The survey data Kennedy mentions involve merely one number in one sentence in my book, and he fails to note that I later redid the survey on a smaller scale and obtained similar results. Those data have also been released (www.johnlott.org).

The later survey is too small for meaningful results and if you examine the data you will find that the results are not what Lott claims.

Kennedy discusses criticisms that I made of Ian Ayres and John Donohue’s work (only Donohue is mentioned in the Editorial), but fails to note that I have provided them with my different city, county, and state level crime data sets both before and after they refused to provide me with data for their own work. I feel that the comments that I posted about their paper were entirely accurate.

Lott creates the impression that Ayres and Donohue haven’t released their data and that his “Mary Rosh” comments on their work were about this. In fact, their data is available here and what “Rosh” actually said was:

The Ayres and Donohue piece is a joke. I saw it a while ago. Their own county level data that did the year by year breakdown actually showed that Lott and Mustard were correct, but they weren’t smart enough to know it. A friend at the Harvard Law School said that Donohue gave the paper there and he was demolished on this and other points. I haven’t checked their paper again, but do they still have the county level breakdown by year or did they remove it because it was the most general test and it went the wrong way from their perspective? What academic journal are they going to get it publshed in?

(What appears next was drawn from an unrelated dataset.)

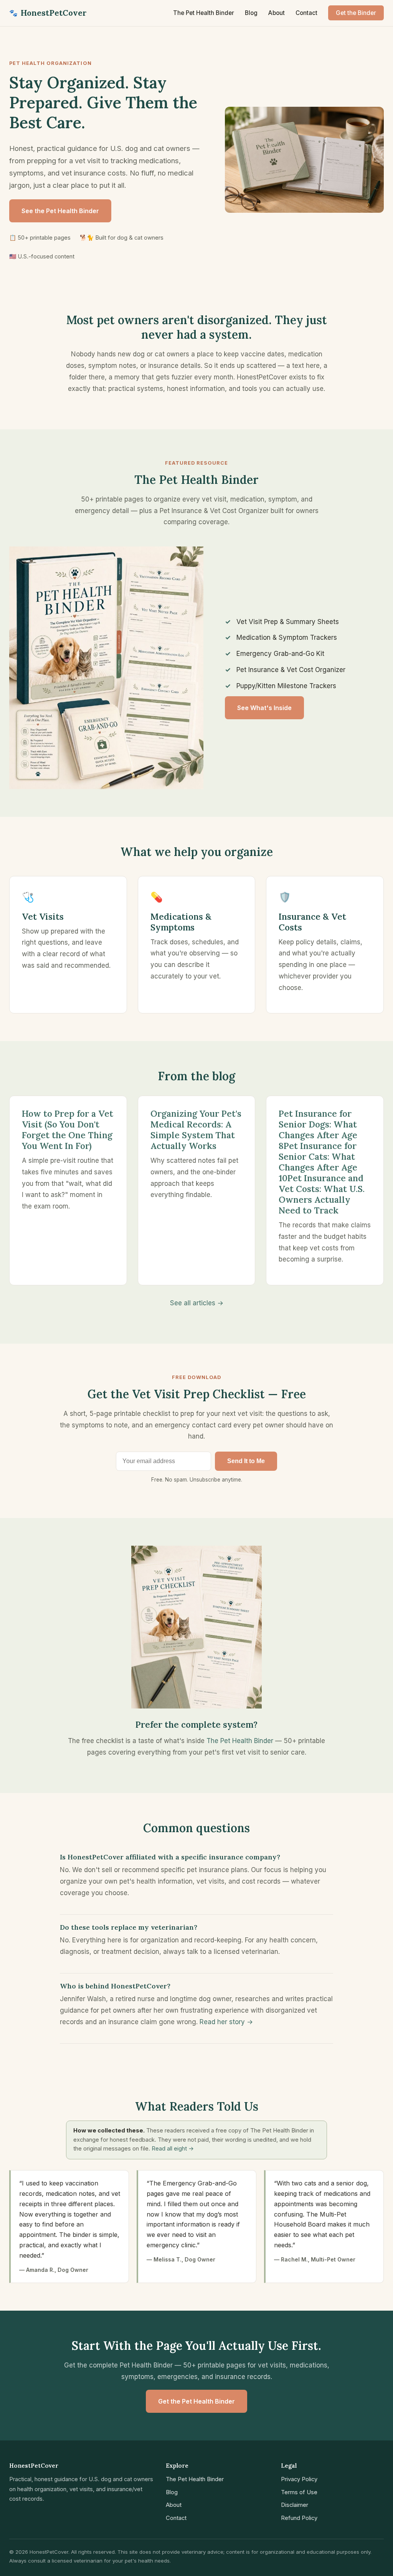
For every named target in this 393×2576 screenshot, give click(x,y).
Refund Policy (299, 2518)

Lott feels that it is “entirely accurate” to state that their paper is “a joke” and that Ayres and Donohue “weren’t smart enough” to understand their own results. And he wrote this after their paper and his reply had been accepted by the Stanford Law Review. (I dealt with Lott’s claim that their results supported him earlier.)

In his letter Lott continues:

I used a pseudonym in Internet chat rooms because earlier postings under my own name elicited threatening and obnoxious telephone calls.

This isn’t true either, as I explained before.